◆老子小話 VOL 329 (2007.3.03配信)

生有所乎萌。

死有所乎帰。

<荘子、田子方篇>

 

生じては萌(きざ)すところ有り。

死しては帰するところ有り。

 

生まれてくるものは、自然の働きの中で芽生え、

死んでいくものは、自然の働きの中で還っていく。

(自然の中で、この生死の変転は限りなく続く。

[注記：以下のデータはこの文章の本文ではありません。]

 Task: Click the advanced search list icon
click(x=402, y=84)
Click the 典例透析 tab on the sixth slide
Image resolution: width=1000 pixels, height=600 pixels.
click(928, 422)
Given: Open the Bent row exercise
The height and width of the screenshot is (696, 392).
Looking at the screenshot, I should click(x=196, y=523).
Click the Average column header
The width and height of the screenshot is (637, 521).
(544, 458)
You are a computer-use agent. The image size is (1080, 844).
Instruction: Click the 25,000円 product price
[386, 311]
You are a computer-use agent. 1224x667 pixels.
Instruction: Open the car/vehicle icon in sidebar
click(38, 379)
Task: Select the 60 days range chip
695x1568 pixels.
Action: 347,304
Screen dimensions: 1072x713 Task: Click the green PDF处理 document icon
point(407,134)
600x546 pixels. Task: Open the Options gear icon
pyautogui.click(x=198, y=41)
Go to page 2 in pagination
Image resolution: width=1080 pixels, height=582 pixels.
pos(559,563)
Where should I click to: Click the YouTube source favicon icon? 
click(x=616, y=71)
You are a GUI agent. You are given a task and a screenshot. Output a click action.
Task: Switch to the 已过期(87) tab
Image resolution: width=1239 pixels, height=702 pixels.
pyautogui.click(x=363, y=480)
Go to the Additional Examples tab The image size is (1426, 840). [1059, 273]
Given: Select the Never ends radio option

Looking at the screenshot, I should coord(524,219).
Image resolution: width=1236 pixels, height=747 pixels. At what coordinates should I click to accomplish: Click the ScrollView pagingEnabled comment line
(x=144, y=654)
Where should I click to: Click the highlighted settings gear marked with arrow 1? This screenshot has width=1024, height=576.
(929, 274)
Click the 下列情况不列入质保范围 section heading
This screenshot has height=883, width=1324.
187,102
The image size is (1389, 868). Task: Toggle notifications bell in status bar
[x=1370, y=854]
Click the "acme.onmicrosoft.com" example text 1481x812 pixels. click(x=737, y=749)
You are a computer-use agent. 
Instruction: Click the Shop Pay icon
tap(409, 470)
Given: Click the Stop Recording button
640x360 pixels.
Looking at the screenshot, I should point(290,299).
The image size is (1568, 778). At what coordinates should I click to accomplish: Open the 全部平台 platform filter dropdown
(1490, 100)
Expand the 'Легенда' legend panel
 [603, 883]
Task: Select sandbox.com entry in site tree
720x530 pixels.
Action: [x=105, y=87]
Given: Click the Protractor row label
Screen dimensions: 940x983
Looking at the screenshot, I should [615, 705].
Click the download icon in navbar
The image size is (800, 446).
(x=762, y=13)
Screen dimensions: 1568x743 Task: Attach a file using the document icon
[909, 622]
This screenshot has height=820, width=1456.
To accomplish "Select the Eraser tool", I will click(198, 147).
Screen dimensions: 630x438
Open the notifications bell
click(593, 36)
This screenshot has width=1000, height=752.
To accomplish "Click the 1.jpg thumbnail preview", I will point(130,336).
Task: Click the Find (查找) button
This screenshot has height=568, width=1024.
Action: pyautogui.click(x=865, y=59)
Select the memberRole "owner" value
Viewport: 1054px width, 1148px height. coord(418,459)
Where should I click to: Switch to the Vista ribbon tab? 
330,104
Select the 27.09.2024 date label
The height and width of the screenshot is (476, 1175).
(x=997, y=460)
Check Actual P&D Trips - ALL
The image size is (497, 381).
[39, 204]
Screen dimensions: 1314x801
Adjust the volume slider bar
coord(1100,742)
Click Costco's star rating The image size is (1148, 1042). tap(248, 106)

)

 

今日はひな祭りです。

こどもの健康を祈願するお祭りですが、

親として、芽生えた命がいつまでも続いて欲しい

と願うのは当然でしょう。

しかし、芽生え、花が咲き、散っていくように、

自然の働きは、生を与え、惜しみなくそれを奪う

連環から成り立っています。

こどもに満足いく死を迎えてもらうために

親は何をしなければいけないのか考えるのが、

荘子の視点です。

親の死を視て、子供は自分の死を考える。

としたら、親がどういう死を遂げるかを

手本を見せなくてはならない。

ぶざまな死を見せるのか、

たとえ残された生が僅かでも、

りっぱな死を見せるのか。

親と子の緊張は最後まで続く。

自分の言葉で生死を考えようと説きました

尊敬する池田晶子さんが急逝されました。

この荘子の言葉を池田さんに捧げます。